By way of introducing Mr Orange as assembly, Mr Bovey thought it was appropriate to borrow from his school testimonial:

David Ryan Orange is an exceptionally talented young man. Ryan is a scholar, a musician, an orator, an actor and a sportsman. He has gained representative honours in numerous activities including being selected as captain of the NZSS Debating team in 1993.

As a sportsman Ryan played hockey for the 1st XI from 1991-93. In athletics he has won numerous track, road race and cross country titles as well as representing Manawatu at North Island and National events.

Mr Orange was a School Prefect, he won the Hornblow Cup for all-round excellence in the junior school, he played cricket and tennis and won a number of academic prizes.

His testimonial concludes thus:
Ryan Orange is enormously talented in so many areas and there is no doubt that he will be a community leader in the future. It has been an honour to have been associated with such a remarkable student.

Since leaving Oxford university Ryan Orange has largely worked in the high echelons of public service in New Zealand and Australia and in public sector reform.

Ryan arrived at Victoria University from PNBHS with four scholarship passes in history, classics, statistics and English. He was the New Zealand young historian of the year in 1993.

At Victoria, he emerged with an arts degree in history and politics and an honours degree in international relations.

On taking up his Rhodes scholarship at Oxford, he completed two Masters degrees, in international relations and in comparative social policy.

At PNBHS Ryan had also excelled in sports, notably athletics (road races, middle distance and cross country in which he won Manawatu junior and intermediate titles) and hockey.
He went with the 1st XI to Australia in 1993 and was a Manawatu age-group hockey rep from 1990 to 1993. He was still playing hockey in 2016 for the Karori club.
In athletics he represented Manawatu at the North Island and schools national championships.

In debating he captained the school, the three-member Central North Island team and New Zealand teams (in Australia) and was the best debater at the 1993 NZ championships.
He was also in the schools junior and senior bands, the choir and school production.

Ryan excelled at debating for Victoria and Oxford University winning a range of New Zealand university titles, Oxford Union debater of the Year in 1999 and was a world championships semi-finalist and third-ranked individual speaker in the world in 2000.

He returned from Oxford to work for management consulting firm McKinsey & Company for 19 months and then spent a year with WorkSafe Victoria in Melbourne before his second stint at Oxford.

He was General Manager strategy with WorkCover SA in Adelaide from September 2004 for more than three years.

By February 2009 he was back in NZ as General Manager medium-term strategy for the Ministry of Social Development, before being seconded to the State Services Commission (SSC) as a principal advisor near the end of 2010.

Then followed four years as an SSC deputy commissioner leading the Better Public Services reforms until becoming a fulltime father of his three children in February 2016 in Wellington.
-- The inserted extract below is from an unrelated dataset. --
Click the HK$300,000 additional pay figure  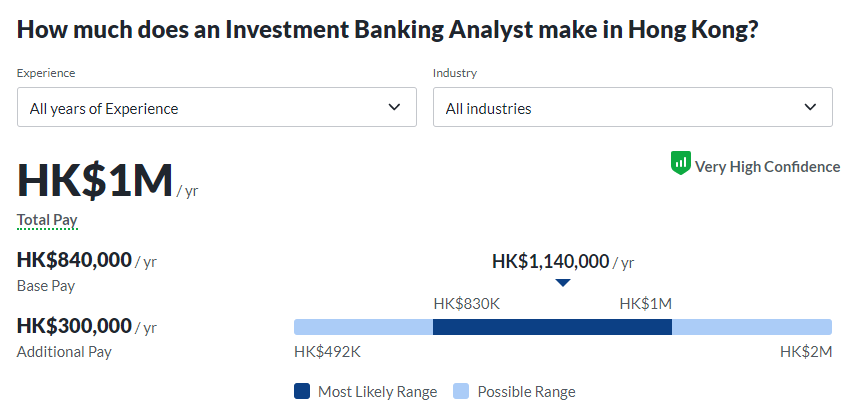74,325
He continues to work in his spare time on public sector reform writing and consulting in developing nations in partnership with the United Nations.

Ryan spoke to 1800 young men at assembly. One of the key points he made was that the boys should make the most of the wide range of activities that the school offers. He himself lived up to this message in that he was a top scholar, a top debater and played in the 1st XI Hockey for three years. But he went on to say that he played cricket, 8th XI, and was hopeless; tried Chemistry and failed and so on – whether you succeed or not is not important – what is important is that you give things a go.